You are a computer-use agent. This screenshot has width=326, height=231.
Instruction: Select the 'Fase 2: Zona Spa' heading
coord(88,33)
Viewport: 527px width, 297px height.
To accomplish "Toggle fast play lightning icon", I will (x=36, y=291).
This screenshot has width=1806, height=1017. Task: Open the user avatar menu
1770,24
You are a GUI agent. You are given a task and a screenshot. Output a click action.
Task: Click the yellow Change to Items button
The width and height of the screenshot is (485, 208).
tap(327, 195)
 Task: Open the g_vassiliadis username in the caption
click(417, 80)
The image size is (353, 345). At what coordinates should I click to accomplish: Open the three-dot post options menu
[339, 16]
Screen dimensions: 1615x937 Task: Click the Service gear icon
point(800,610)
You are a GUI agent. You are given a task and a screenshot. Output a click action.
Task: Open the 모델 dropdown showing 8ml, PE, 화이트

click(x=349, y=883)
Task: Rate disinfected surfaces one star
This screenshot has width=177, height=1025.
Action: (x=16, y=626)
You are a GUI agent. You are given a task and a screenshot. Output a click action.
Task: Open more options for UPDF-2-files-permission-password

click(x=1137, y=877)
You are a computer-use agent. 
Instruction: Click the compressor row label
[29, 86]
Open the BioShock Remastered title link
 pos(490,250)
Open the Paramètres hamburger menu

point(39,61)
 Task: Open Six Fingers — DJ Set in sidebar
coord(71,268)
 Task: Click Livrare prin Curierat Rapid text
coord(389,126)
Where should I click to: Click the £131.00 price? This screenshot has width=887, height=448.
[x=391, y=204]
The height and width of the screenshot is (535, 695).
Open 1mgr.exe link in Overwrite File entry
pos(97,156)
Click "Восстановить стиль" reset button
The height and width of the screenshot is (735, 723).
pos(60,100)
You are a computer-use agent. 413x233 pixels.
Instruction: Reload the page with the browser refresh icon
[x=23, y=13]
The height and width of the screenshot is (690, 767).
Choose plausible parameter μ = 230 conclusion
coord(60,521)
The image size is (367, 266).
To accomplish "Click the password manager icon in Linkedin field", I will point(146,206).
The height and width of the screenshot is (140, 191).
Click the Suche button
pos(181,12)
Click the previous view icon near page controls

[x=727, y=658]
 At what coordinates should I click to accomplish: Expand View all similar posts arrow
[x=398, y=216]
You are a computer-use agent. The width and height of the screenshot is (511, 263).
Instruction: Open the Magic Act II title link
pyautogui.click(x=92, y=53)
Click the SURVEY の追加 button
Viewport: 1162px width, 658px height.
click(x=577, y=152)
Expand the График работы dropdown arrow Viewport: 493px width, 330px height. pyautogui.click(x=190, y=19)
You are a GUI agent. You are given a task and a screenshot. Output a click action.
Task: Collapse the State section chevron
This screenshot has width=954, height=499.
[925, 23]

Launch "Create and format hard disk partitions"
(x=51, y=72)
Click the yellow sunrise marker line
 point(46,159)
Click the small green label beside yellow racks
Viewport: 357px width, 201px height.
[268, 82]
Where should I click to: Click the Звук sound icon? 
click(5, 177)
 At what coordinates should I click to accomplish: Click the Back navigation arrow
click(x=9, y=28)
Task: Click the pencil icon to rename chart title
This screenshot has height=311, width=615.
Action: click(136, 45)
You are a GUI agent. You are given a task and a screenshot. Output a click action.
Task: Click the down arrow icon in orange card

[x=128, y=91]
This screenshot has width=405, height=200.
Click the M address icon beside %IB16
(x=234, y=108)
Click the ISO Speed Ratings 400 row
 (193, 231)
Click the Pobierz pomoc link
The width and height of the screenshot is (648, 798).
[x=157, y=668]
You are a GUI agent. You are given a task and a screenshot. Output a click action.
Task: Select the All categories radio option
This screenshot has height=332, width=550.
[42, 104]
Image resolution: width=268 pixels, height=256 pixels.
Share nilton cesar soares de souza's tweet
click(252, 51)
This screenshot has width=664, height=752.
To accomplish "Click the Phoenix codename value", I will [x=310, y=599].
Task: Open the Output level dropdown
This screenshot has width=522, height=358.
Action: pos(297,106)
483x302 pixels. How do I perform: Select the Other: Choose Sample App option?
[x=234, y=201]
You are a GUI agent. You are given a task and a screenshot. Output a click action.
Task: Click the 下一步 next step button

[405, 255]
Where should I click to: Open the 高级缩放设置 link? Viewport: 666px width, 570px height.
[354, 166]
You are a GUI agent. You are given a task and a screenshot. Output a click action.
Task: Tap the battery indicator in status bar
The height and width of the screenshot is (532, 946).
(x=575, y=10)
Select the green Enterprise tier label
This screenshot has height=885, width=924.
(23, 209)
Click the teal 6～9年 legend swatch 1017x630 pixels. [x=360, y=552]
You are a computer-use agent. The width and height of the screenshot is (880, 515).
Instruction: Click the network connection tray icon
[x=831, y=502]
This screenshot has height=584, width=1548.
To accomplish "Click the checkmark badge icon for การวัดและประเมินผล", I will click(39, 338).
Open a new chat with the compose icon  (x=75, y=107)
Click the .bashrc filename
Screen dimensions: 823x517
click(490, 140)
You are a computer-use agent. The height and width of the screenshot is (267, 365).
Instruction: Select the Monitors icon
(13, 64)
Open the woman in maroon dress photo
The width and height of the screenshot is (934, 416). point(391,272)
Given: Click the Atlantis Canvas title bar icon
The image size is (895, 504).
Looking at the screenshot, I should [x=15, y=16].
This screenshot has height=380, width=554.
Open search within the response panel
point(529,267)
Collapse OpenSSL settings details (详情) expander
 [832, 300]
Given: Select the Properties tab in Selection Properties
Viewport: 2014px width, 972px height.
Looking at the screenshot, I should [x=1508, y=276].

++++++++++

• **GOAL**: Render every line of the entries above as a JSON list of strings, one string per line, leaving out blank lines.

• **RESPONSE BELOW**:
[
  "You are a computer-use agent. This screenshot has width=326, height=231.",
  "Instruction: Select the 'Fase 2: Zona Spa' heading",
  "coord(88,33)",
  "Viewport: 527px width, 297px height.",
  "To accomplish \"Toggle fast play lightning icon\", I will (x=36, y=291).",
  "This screenshot has width=1806, height=1017. Task: Open the user avatar menu",
  "1770,24",
  "You are a GUI agent. You are given a task and a screenshot. Output a click action.",
  "Task: Click the yellow Change to Items button",
  "The width and height of the screenshot is (485, 208).",
  "tap(327, 195)",
  " Task: Open the g_vassiliadis username in the caption",
  "click(417, 80)",
  "The image size is (353, 345). At what coordinates should I click to accomplish: Open the three-dot post options menu",
  "[339, 16]",
  "Screen dimensions: 1615x937 Task: Click the Service gear icon",
  "point(800,610)",
  "You are a GUI agent. You are given a task and a screenshot. Output a click action.",
  "Task: Open the 모델 dropdown showing 8ml, PE, 화이트",
  "click(x=349, y=883)",
  "Task: Rate disinfected surfaces one star",
  "This screenshot has width=177, height=1025.",
  "Action: (x=16, y=626)",
  "You are a GUI agent. You are given a task and a screenshot. Output a click action.",
  "Task: Open more options for UPDF-2-files-permission-password",
  "click(x=1137, y=877)",
  "You are a computer-use agent. ",
  "Instruction: Click the compressor row label",
  "[29, 86]",
  "Open the BioShock Remastered title link",
  " pos(490,250)",
  "Open the Paramètres hamburger menu",
  "point(39,61)",
  " Task: Open Six Fingers — DJ Set in sidebar",
  "coord(71,268)",
  " Task: Click Livrare prin Curierat Rapid text",
  "coord(389,126)",
  "Where should I click to: Click the £131.00 price? This screenshot has width=887, height=448.",
  "[x=391, y=204]",
  "The height and width of the screenshot is (535, 695).",
  "Open 1mgr.exe link in Overwrite File entry",
  "pos(97,156)",
  "Click \"Восстановить стиль\" reset button",
  "The height and width of the screenshot is (735, 723).",
  "pos(60,100)",
  "You are a computer-use agent. 413x233 pixels.",
  "Instruction: Reload the page with the browser refresh icon",
  "[x=23, y=13]",
  "The height and width of the screenshot is (690, 767).",
  "Choose plausible parameter μ = 230 conclusion",
  "coord(60,521)",
  "The image size is (367, 266).",
  "To accomplish \"Click the password manager icon in Linkedin field\", I will point(146,206).",
  "The height and width of the screenshot is (140, 191).",
  "Click the Suche button",
  "pos(181,12)",
  "Click the previous view icon near page controls",
  "[x=727, y=658]",
  " At what coordinates should I click to accomplish: Expand View all similar posts arrow",
  "[x=398, y=216]",
  "You are a computer-use agent. The width and height of the screenshot is (511, 263).",
  "Instruction: Open the Magic Act II title link",
  "pyautogui.click(x=92, y=53)",
  "Click the SURVEY の追加 button",
  "Viewport: 1162px width, 658px height.",
  "click(x=577, y=152)",
  "Expand the График работы dropdown arrow Viewport: 493px width, 330px height. pyautogui.click(x=190, y=19)",
  "You are a GUI agent. You are given a task and a screenshot. Output a click action.",
  "Task: Collapse the State section chevron",
  "This screenshot has width=954, height=499.",
  "[925, 23]",
  "Launch \"Create and format hard disk partitions\"",
  "(x=51, y=72)",
  "Click the yellow sunrise marker line",
  " point(46,159)",
  "Click the small green label beside yellow racks",
  "Viewport: 357px width, 201px height.",
  "[268, 82]",
  "Where should I click to: Click the Звук sound icon? ",
  "click(5, 177)",
  " At what coordinates should I click to accomplish: Click the Back navigation arrow",
  "click(x=9, y=28)",
  "Task: Click the pencil icon to rename chart title",
  "This screenshot has height=311, width=615.",
  "Action: click(136, 45)",
  "You are a GUI agent. You are given a task and a screenshot. Output a click action.",
  "Task: Click the down arrow icon in orange card",
  "[x=128, y=91]",
  "This screenshot has width=405, height=200.",
  "Click the M address icon beside %IB16",
  "(x=234, y=108)",
  "Click the ISO Speed Ratings 400 row",
  " (193, 231)",
  "Click the Pobierz pomoc link",
  "The width and height of the screenshot is (648, 798).",
  "[x=157, y=668]",
  "You are a GUI agent. You are given a task and a screenshot. Output a click action.",
  "Task: Select the All categories radio option",
  "This screenshot has height=332, width=550.",
  "[42, 104]",
  "Image resolution: width=268 pixels, height=256 pixels.",
  "Share nilton cesar soares de souza's tweet",
  "click(252, 51)",
  "This screenshot has width=664, height=752.",
  "To accomplish \"Click the Phoenix codename value\", I will [x=310, y=599].",
  "Task: Open the Output level dropdown",
  "This screenshot has width=522, height=358.",
  "Action: pos(297,106)",
  "483x302 pixels. How do I perform: Select the Other: Choose Sample App option?",
  "[x=234, y=201]",
  "You are a GUI agent. You are given a task and a screenshot. Output a click action.",
  "Task: Click the 下一步 next step button",
  "[405, 255]",
  "Where should I click to: Open the 高级缩放设置 link? Viewport: 666px width, 570px height.",
  "[354, 166]",
  "You are a GUI agent. You are given a task and a screenshot. Output a click action.",
  "Task: Tap the battery indicator in status bar",
  "The height and width of the screenshot is (532, 946).",
  "(x=575, y=10)",
  "Select the green Enterprise tier label",
  "This screenshot has height=885, width=924.",
  "(23, 209)",
  "Click the teal 6～9年 legend swatch 1017x630 pixels. [x=360, y=552]",
  "You are a computer-use agent. The width and height of the screenshot is (880, 515).",
  "Instruction: Click the network connection tray icon",
  "[x=831, y=502]",
  "This screenshot has height=584, width=1548.",
  "To accomplish \"Click the checkmark badge icon for การวัดและประเมินผล\", I will click(39, 338).",
  "Open a new chat with the compose icon  (x=75, y=107)",
  "Click the .bashrc filename",
  "Screen dimensions: 823x517",
  "click(490, 140)",
  "You are a computer-use agent. The height and width of the screenshot is (267, 365).",
  "Instruction: Select the Monitors icon",
  "(13, 64)",
  "Open the woman in maroon dress photo",
  "The width and height of the screenshot is (934, 416). point(391,272)",
  "Given: Click the Atlantis Canvas title bar icon",
  "The image size is (895, 504).",
  "Looking at the screenshot, I should [x=15, y=16].",
  "This screenshot has height=380, width=554.",
  "Open search within the response panel",
  "point(529,267)",
  "Collapse OpenSSL settings details (详情) expander",
  " [832, 300]",
  "Given: Select the Properties tab in Selection Properties",
  "Viewport: 2014px width, 972px height.",
  "Looking at the screenshot, I should [x=1508, y=276]."
]